中枢神経、末梢神経、自律神経のうち、糖尿病で侵されやすいのは末梢神経と自律神経です。
末梢神経障害
末梢神経は足先の感覚を保持しており歩行に欠かせない神経で触覚や痛覚などを感じる感覚機能を持っています。
ところが高血糖の状態が続くことで神経機能が正常に働かなくなり足先の感覚機能に衰えが生じます。
症状は、何かが軽く触れているような感覚になったり、針でチクチクと刺されるような感じなどがあります。
重症化するとライターであぶられているような激しい痛みになったり、逆に全く感覚がなくなりジンジンとしびれて何も感じないという場合もあります。
最悪の場合は足先の感覚が完全に麻痺し、細菌感染などで細胞が死ぬ壊疽を引き起こしてしまいます。
自律神経障害
自律神経に障害がでると胃腸の働きが低下し便秘になったり、性欲があるのに勃起しなくなったり、膀胱の収縮機能が低下し尿路感染を起こしたりします。
また、高血糖の状態が続くことで交感神経の働きが衰えるので立ち上がった際に血圧が急激にさがり頭に血液が流れにくくなり、頭がふらふらしたりめまいが起こります。
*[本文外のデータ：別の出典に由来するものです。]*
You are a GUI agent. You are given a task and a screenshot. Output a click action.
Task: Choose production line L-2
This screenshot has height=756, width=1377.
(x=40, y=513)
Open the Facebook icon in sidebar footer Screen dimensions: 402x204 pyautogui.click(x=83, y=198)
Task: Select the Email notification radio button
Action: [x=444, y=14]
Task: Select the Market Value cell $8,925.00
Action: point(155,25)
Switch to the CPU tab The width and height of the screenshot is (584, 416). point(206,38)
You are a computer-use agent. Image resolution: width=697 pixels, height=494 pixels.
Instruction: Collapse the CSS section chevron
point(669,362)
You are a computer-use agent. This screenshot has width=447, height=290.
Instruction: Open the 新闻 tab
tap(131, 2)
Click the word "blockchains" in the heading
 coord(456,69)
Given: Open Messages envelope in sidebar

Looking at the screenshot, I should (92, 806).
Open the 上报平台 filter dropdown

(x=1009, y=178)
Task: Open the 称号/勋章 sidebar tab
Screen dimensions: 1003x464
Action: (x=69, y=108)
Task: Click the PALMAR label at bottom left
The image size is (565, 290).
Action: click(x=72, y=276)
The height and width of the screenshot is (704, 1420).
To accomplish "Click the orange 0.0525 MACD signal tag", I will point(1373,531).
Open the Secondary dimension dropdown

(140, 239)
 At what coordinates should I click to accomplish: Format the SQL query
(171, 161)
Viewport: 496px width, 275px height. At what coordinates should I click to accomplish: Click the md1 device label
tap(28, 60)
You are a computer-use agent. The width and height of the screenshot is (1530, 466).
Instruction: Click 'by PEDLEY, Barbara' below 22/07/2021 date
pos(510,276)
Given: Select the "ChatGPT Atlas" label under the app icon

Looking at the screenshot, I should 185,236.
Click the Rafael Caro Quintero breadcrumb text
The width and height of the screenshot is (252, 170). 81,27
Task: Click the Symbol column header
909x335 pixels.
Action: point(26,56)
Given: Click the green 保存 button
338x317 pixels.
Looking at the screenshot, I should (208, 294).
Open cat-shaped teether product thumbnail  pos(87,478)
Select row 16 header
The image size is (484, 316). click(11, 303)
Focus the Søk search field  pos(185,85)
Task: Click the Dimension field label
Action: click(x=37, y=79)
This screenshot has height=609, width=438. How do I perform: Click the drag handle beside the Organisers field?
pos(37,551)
その他には皮膚の温度調節にも異常が起こり大量の汗が出るようになります。
とくに上半身や顔に汗をかきやすくなり、逆に下半身は汗が減って乾燥肌になります。
糖尿病性網膜症
糖尿病が発症して10年以内に約4人に1人が網膜に異常が発症します。
網膜症の発症を遅らせるにはヘモグロビンA1cを7%以下にします。
治療を怠ると最悪の場合、失明することがあります。
成人の失明原因の第2位が糖尿病性網膜症ですが、糖尿病が原因の緑内障で失明した数値を含めると1位になります。
糖尿病性腎症
糖尿病を15年以上放置していると機能障害の限界を超えてしまい腎不全という生命に関わる病気になります。
腎不全は糖尿病患者の死亡原因の約15%を占めます。
糖尿病性腎症の初期症状はたんぱく尿です。
糖尿病性腎症の初期症状では自覚症状はありませんがネフローゼになると足のむくみや全身にむくみが発症します。
病状が進行すると腎臓が機能しなくなり人工透析による治療が必要になります。